Beberapa komoditas yang sebelumnya telah ditetapkan patokan harga batas atas dan batas bawahnya yakni komoditas ayam dan telur ras. (Baca : Kemendag Tetapkan Harga Patokan Ayam dan Telur di Tingkat Produsen)
Direktur Jenderal Perdagangan Dalam Negeri Kementerian Perdagangan Tjahya Widayanti menyatakan aturan patokan harga akan dimasukkan ke dalam revisi Permendag 27/2017. Tujuannya supaya kesepakatan harga Kementerian Perdagangan dengan pengusaha dan peternak memiliki dasar hukum yang kuat.
Kementerian Perdagangan menetapkan harga batas bawa kedua komoditas sebesar Rp 17 ribu per kilogram (kg), sedangkan harga batas atas mencapai Rp 19 ribu per kg. “Aturan sudah masuk ke biro hukum untuk diterbitkan,” ujar Tjahya.
Dalam Permendag 27/2017, harga kedua komoditas di tingkat peternak ditetapkan sebesar Rp 18 ribu per kg. Sementara, harga acuan ayam sebesar Rp 32 ribu per kg dan telur Rp 22 ribu per kg di tingkat konsumen.
Tjahya menjelaskan, revisi harga untuk komoditas lain juga bakal dilakukan dengan diskusi lebih lanjut dengan sejumlah pihak terkait. Untuk beras akan dikeluarkan karena sudah diatur dalam Permendag 57/2017.
Sementara, komoditas seperti gula, daging kerbau beku, dan minyak goreng kemasan sederhana yang belum memiliki aturan Harga Eceran Tertinggi (HET) rencananya akan dimasukkan ke dalam revisi aturan. “Masih terkendali dengan acuan yang sudah ada, pelaku usaha masih sepakat,” tutur Tjahya.
Sementara itu Menteri Perdagangan Enggartiasto Lukita menyatakan kekhawatirannya terhadap berlebihnya pasokan dua komoditas tersebut. “Untuk telur dan ayam, saya khawatir sebelum puasa harga bisa turun,” kata Enggar di Kementerian Perdagangan, Senin (9/4).
(Baca juga : Masih Pro Kontra, Pengusaha Nilai Patokan Harga Ayam Sulit Dipraktikan)
Sebelumnya, produsen pakan ternak PT Japfa Comfeed Indonesia Tbk (JPFA) menilai penetapan harga patokan batas atas dan batas bawah ayam potong oleh Kementerian Perdagangan tidak mudah dipraktikkan.
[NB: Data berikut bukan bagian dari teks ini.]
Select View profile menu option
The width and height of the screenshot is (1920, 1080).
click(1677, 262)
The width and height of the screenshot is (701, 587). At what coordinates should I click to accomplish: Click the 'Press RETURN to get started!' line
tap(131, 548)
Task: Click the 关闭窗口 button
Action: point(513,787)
Kebijakan tersebut masih menuai pro kontra lantaran variasi bobot ayam yang dijual di pasar sulit dijadikan penentu patokan harga jual.
Wakil Presiden Direktur Japfa Bambang Budi Hendarto mengatakan dari beberapa kali pertemuan antara pengusaha dan pemerintah, kebijakan penetapan harga patokan ayam belum menemui kesepakatan yang jelas. “Masih susah dipraktikkan dalam kenyataannya di pasar,” kata Bambang di Jakarta, Kamis (5/4).
Dia mencontohkan, harga jual ayam potong seberat 1,5 kilogram bisa berharga lebih murah dibandingkan dengan ayam dengan massa 2 kilogram yang harganya bisa lebih mahal. Sehingga, perbedaan berat itu yang berpotensi menyebabkan penerapan kebijkan harga batas atas dan batas bawah belum dapat dilakukan secara optimal.
Meski begitu, ia pun menjelaskan pengusaha tetap membatasi harga agar tak melonjak terlalu tinggi. Misalnya, harga jual ayam yang dipatok sebesar Rp 20 ribu, meski mendekati momen Lebaran yang biasanya harga ayam melonjak tinggi akibat tingginya permintaan.